Saved entries.
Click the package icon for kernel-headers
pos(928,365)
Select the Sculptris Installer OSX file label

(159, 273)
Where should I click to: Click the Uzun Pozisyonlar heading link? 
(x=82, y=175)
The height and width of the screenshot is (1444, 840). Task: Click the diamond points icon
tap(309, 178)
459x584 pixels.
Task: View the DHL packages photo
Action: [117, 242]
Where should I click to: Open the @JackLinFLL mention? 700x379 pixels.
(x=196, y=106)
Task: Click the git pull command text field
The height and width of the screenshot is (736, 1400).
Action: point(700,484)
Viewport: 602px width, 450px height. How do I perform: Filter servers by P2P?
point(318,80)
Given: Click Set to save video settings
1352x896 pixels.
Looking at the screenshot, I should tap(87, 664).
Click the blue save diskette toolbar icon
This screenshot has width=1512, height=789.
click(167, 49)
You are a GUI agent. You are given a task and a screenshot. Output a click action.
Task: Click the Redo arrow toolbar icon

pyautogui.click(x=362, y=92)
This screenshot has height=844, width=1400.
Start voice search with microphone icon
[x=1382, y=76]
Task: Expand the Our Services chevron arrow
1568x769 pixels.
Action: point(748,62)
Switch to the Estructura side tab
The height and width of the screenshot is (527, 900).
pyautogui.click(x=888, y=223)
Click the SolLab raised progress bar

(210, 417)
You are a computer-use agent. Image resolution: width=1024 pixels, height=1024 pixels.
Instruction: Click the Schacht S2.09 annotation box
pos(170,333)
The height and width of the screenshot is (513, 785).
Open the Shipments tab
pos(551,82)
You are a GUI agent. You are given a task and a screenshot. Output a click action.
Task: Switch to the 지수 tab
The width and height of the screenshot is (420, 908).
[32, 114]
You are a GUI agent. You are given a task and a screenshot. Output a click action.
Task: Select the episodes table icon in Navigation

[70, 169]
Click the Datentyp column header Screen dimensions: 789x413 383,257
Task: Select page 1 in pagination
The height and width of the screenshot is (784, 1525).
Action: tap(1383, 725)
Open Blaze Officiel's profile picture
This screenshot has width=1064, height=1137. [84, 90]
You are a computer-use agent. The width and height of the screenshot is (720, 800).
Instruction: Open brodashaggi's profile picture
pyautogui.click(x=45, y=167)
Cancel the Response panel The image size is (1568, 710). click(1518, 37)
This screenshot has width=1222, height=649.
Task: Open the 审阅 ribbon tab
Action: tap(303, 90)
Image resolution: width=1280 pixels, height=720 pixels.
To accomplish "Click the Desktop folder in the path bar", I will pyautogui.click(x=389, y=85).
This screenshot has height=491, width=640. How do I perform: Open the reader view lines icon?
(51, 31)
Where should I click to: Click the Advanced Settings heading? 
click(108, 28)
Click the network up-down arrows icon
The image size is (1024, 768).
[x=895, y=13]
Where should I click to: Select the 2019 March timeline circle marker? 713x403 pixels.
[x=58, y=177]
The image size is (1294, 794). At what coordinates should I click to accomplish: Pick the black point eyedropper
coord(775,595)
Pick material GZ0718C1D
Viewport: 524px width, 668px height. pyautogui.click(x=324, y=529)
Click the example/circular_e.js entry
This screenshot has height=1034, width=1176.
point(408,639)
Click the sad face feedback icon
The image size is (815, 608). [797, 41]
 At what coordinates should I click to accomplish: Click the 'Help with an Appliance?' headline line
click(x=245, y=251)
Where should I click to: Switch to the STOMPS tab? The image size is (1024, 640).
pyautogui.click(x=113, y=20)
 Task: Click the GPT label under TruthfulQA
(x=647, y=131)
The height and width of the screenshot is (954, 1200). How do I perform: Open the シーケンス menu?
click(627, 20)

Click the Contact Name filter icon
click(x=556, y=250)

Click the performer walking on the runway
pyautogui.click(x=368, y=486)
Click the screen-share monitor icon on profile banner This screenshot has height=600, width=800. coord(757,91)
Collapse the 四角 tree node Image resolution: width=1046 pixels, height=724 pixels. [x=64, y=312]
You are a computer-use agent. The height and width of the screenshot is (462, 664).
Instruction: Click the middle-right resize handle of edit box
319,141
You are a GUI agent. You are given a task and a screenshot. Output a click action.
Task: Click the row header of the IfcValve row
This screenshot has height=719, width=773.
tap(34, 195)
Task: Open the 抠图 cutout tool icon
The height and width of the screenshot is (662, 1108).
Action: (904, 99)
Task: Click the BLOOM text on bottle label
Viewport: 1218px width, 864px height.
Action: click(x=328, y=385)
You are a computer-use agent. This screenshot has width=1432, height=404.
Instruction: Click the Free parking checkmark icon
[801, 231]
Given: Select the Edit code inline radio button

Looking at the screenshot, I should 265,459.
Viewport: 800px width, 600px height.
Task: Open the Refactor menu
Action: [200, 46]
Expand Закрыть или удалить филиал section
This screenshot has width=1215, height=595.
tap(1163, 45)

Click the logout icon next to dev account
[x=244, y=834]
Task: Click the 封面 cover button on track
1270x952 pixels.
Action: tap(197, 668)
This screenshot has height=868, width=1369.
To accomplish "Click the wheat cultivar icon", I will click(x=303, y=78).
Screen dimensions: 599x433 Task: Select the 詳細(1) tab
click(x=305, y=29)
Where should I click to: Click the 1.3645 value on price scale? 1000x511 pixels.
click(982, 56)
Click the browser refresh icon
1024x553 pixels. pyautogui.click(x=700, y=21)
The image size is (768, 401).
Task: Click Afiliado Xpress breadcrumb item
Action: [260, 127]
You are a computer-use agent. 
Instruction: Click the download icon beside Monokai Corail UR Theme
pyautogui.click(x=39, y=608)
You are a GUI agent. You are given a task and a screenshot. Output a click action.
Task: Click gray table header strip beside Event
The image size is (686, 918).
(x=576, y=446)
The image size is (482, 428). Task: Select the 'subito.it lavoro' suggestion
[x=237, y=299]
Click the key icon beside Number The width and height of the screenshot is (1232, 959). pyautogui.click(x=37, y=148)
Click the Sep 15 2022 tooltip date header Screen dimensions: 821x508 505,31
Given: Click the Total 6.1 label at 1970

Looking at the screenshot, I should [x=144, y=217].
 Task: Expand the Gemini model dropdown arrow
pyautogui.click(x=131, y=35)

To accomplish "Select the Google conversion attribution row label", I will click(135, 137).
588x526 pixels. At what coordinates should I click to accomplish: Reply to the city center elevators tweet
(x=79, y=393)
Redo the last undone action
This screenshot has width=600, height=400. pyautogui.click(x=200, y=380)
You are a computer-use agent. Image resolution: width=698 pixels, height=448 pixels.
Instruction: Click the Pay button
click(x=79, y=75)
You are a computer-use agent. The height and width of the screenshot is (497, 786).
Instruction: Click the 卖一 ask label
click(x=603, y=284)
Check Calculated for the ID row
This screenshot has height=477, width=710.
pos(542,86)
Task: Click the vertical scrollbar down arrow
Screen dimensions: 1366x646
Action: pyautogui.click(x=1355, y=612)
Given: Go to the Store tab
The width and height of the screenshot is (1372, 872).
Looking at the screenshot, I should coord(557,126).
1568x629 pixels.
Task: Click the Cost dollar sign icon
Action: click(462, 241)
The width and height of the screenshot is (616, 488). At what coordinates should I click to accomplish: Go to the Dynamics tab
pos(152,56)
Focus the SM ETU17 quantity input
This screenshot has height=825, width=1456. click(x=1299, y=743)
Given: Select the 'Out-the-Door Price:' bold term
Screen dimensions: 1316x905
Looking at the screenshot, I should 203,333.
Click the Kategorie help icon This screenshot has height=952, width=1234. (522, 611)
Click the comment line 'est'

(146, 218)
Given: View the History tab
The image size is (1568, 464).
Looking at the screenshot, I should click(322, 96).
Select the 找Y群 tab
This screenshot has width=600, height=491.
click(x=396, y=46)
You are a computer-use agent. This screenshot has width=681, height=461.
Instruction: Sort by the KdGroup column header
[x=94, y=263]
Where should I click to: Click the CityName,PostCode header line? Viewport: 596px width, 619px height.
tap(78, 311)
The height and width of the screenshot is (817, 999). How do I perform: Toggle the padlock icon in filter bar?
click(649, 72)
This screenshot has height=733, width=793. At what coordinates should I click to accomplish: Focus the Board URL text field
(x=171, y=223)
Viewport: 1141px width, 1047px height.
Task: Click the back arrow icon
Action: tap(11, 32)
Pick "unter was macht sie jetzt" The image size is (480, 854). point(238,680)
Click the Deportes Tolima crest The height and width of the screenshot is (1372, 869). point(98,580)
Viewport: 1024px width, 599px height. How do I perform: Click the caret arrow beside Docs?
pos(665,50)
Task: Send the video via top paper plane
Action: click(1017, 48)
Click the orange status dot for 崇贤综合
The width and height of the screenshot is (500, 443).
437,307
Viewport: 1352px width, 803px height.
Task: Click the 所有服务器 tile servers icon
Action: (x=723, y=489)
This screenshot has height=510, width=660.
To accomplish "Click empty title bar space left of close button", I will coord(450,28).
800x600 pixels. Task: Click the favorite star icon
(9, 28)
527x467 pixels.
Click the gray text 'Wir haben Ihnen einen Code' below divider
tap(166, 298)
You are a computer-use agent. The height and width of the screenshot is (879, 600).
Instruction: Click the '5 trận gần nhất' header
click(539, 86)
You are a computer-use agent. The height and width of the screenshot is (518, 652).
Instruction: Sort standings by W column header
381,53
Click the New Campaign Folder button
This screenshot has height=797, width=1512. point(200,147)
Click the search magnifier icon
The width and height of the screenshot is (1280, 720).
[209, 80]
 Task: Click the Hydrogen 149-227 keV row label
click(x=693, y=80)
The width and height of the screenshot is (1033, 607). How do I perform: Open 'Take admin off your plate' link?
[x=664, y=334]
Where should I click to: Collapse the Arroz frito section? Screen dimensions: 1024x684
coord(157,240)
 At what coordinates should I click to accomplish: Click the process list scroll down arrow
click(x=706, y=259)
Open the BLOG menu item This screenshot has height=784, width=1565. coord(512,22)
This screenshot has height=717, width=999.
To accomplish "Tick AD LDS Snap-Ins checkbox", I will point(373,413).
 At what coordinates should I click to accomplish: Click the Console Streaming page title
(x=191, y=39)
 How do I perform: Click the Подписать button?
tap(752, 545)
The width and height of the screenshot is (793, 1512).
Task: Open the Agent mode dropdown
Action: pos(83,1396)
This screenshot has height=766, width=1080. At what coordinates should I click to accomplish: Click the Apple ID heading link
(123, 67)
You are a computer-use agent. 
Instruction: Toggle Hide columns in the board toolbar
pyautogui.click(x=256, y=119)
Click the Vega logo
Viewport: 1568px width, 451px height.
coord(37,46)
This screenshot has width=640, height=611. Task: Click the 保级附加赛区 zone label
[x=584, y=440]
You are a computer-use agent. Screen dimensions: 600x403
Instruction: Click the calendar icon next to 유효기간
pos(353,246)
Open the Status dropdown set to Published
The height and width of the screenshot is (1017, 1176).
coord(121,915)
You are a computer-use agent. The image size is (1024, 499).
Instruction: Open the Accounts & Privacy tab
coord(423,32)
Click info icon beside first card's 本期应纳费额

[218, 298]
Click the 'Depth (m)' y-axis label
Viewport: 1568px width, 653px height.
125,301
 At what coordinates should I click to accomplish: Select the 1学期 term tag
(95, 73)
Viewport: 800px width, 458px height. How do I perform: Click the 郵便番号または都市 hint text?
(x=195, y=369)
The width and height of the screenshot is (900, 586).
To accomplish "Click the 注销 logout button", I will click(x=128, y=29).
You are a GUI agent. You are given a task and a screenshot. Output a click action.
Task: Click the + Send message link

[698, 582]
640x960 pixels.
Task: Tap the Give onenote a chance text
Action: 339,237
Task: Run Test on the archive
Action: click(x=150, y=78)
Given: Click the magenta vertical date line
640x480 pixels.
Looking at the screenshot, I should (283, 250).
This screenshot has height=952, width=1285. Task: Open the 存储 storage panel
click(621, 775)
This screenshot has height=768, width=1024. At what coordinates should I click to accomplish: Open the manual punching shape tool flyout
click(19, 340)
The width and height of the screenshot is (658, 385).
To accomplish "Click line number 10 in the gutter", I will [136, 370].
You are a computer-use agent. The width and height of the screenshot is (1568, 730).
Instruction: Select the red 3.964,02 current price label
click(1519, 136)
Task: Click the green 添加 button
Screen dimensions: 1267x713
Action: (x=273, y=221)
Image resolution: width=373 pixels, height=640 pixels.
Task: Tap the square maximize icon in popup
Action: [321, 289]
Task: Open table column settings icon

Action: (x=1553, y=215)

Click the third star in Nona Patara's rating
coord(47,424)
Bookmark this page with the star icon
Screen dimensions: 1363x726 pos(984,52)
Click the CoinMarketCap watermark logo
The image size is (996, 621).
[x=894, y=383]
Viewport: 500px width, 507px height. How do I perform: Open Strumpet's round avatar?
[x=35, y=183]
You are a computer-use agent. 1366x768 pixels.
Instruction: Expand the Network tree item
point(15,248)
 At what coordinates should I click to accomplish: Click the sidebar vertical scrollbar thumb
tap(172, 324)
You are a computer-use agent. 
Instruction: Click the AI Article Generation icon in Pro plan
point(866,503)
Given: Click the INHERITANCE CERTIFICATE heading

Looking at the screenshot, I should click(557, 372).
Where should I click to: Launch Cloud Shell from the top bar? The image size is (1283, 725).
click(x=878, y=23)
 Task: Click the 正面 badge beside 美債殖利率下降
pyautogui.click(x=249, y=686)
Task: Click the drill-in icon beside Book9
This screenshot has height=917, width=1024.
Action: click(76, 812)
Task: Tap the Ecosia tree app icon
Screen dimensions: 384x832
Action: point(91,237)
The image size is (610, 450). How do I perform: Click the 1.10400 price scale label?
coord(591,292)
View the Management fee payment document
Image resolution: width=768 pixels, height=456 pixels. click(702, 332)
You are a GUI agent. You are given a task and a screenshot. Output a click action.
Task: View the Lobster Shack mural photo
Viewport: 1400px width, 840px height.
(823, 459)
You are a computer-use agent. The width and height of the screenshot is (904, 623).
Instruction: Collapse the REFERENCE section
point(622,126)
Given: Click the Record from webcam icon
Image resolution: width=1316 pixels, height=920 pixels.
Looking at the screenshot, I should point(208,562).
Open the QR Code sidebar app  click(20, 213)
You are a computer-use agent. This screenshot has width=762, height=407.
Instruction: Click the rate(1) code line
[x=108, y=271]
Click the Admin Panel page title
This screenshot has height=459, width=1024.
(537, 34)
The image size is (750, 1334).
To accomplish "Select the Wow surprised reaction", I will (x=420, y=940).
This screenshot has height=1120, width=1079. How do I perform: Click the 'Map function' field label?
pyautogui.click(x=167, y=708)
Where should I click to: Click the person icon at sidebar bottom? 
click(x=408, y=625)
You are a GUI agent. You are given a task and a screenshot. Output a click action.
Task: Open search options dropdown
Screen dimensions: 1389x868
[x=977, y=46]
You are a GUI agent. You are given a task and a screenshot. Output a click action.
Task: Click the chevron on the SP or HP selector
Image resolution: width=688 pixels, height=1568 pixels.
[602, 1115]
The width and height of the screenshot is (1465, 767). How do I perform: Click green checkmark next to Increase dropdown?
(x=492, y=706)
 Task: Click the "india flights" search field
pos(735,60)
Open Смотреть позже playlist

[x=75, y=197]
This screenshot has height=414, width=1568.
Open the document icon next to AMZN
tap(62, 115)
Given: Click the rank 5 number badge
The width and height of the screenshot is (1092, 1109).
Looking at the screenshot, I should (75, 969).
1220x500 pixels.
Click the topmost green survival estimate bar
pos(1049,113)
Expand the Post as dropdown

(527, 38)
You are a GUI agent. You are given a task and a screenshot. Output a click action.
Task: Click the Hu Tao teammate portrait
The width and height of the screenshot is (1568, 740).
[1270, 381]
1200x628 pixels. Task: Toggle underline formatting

Exercise prompt. Please return exactly the lines from the opening line of the data above through the line with "You are a computer-use agent. Image resolution: width=1024", both included and nothing else.

Solution to this problem.
Click the package icon for kernel-headers
pos(928,365)
Select the Sculptris Installer OSX file label

(159, 273)
Where should I click to: Click the Uzun Pozisyonlar heading link? 
(x=82, y=175)
The height and width of the screenshot is (1444, 840). Task: Click the diamond points icon
tap(309, 178)
459x584 pixels.
Task: View the DHL packages photo
Action: [117, 242]
Where should I click to: Open the @JackLinFLL mention? 700x379 pixels.
(x=196, y=106)
Task: Click the git pull command text field
The height and width of the screenshot is (736, 1400).
Action: point(700,484)
Viewport: 602px width, 450px height. How do I perform: Filter servers by P2P?
point(318,80)
Given: Click Set to save video settings
1352x896 pixels.
Looking at the screenshot, I should tap(87, 664).
Click the blue save diskette toolbar icon
This screenshot has width=1512, height=789.
click(167, 49)
You are a GUI agent. You are given a task and a screenshot. Output a click action.
Task: Click the Redo arrow toolbar icon

pyautogui.click(x=362, y=92)
This screenshot has height=844, width=1400.
Start voice search with microphone icon
[x=1382, y=76]
Task: Expand the Our Services chevron arrow
1568x769 pixels.
Action: point(748,62)
Switch to the Estructura side tab
The height and width of the screenshot is (527, 900).
pyautogui.click(x=888, y=223)
Click the SolLab raised progress bar

(210, 417)
You are a computer-use agent. Image resolution: width=1024 pixels, height=1024 pixels.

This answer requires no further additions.